Coimmunoprecipitation of Htt with CCT subunit(s) and the effect of proteasome inhibitor MG132 on mHTT degradation. (A) Immunoprecipitation (IP) of GFP in GFP-, wtHttQ25-GFP–, or mHTTQ97-GFP–transfected 293 cells showed that wtHttQ25 and mHTTQ97 interacted with at least several CCT subunits, Hsp70, and Hsp40. (B) The 293 cells were transfected with CCT3-mCherry or mCherry for 48 h; cycloheximide (CHX) was added for 0, 1, or 2 h. Cell lysates were collected and resolved on SDS/PAGE. (C) Immunostaining with antipolyglutamine antibody MAB1574 (red) of MG132-treated BACHD cortical neurons overexpressing CCT3 (green). Results are mean ± SD from two independent experiments with n = 38 for CCT3-positive cells, and n = 26 for CCT3-negative cells; comparison is with data (first two bars) shown in Fig. 3D. ***P < 0.001 using Dunnett’s post hoc test of multiple comparisons to the control group without MG132.

Next, we asked whether the CCT3 subunit promoted mHTT degradation. We monitored the level of mHTTQ97-GFP in 293 cells expressing either CCT3-mCherry or mCherry alone. Following cycloheximide treatment to inhibit protein synthesis, mHTTQ97-GFP decreased as early as 1 h in cells expressing CCT3-mCherry, whereas mCherry had no effect (Fig. 7B). Thus, CCT3 expression enhanced degradation of mHTTQ97-GFP. To characterize the mechanism, the proteasome inhibitor MG132 was used to treat BACHD neurons that expressed CCT3-mCherry. PolyQ staining of mHTT with MAB1574 was used to quantitate mHTT levels. Expression of CCT3-mCherry resulted in a decrease in mHTT (44.97 ± 2.55%) (Fig. 3 B and D). The impact of CCT3-mCherry was significantly blocked by MG132; the level of mHTT was 76.25% ± 5.84% of the value without CCT3 treatment (Fig. 7C). These results are evidence that overexpression of individual CCT subunits reduced mHTT levels by enhancing proteasomal degradation.

Discussion

HD pathogenesis manifests through derangement of diverse cellular functions (4, 5). Using microfluidic chambers to recreate the corticostriatal circuit, we discovered that BDNF expression in cortical neurons plays a defining role in the trophic status of striatal neurons and the synapses they form with cortical axons. Decreased BDNF release from BACHD cortical neurons was responsible for atrophy of BACHD striatal neurons. Remarkably, overexpressing TRiC subunits or a TRiC subunit domain reduced mHTT levels, countered deficits in BDNF transport, and significantly increased the size of BACHD striatal neurons. Taken together, the findings argue that mHTT-mediated disruption of BDNF anterograde transport is physiologically significant and motivate consideration of TRiC-inspired approaches for reducing mHTT levels to counter HD pathogenesis.

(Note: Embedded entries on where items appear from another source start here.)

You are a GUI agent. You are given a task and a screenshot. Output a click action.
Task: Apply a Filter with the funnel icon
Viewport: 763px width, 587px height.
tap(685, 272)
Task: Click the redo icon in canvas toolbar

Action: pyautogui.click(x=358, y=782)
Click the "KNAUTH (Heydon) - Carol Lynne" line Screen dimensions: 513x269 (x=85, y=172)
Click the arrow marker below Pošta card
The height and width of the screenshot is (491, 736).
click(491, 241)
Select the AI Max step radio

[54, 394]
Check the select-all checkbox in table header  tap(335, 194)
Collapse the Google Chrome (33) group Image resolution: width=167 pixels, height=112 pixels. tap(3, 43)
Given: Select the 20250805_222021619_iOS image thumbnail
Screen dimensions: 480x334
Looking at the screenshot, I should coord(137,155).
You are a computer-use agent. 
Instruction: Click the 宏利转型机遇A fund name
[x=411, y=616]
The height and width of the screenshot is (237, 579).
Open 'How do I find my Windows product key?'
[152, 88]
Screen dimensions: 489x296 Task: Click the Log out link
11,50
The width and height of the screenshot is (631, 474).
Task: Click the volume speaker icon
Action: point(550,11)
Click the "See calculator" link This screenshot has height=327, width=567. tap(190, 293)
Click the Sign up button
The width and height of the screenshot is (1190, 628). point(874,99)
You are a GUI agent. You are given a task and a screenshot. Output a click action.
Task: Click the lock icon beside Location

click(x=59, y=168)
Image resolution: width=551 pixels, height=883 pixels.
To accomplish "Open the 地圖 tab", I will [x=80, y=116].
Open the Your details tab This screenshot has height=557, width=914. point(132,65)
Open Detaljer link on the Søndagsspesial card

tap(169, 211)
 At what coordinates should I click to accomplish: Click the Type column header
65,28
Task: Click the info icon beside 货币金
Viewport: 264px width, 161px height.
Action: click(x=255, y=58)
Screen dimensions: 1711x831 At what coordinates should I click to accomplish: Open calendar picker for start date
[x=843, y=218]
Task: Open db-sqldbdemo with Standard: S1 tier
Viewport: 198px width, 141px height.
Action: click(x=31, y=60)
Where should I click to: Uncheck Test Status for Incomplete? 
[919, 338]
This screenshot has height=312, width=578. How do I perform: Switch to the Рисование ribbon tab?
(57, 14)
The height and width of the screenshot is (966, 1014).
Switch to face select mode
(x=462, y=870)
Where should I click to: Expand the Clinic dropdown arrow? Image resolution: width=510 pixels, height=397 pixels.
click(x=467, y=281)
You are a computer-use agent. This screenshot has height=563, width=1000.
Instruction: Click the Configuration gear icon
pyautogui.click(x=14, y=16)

Recreating the corticostriatal circuit provided evidence that (i) the trophic status of striatal neurons features an essential role for BDNF synthesis and anterograde axonal transport in cortical neurons; (ii) mHTT expression in cortical neurons compromises BDNF transport, resulting in striatal neuron atrophy; (iii) mHTT expression has no effect on the size of cortical neurons; and (iv) absent BDNF, mHTT expression has little, if any, effect on the size or BDNF responsivity of striatal neurons. These observations show that mHTT affects the trophic status of cortical and striatal neurons differently. Importantly, in demonstrating that striatal neuron atrophy is due to mHTT expression in cortical neurons, they focus attention on the contributions that cortical neurons make to pathogenesis. mHTT-induced phenotypes likely emerge in both cortical and striatal neurons (51), and striatal cell-autonomous changes have been documented in BACHD mice (5254). Nevertheless, an important role for cortical afferents was documented in recent studies in which selective deletion of mHTT in cortical afferents partially restored striatal physiological and behavioral phenotypes (55). Thus, although atrophy and loss of striatal neurons precede neuropathological changes in cortex in HD (2) cortical neuron functions, including BDNF transport, may be negatively affected before striatal neuron degeneration.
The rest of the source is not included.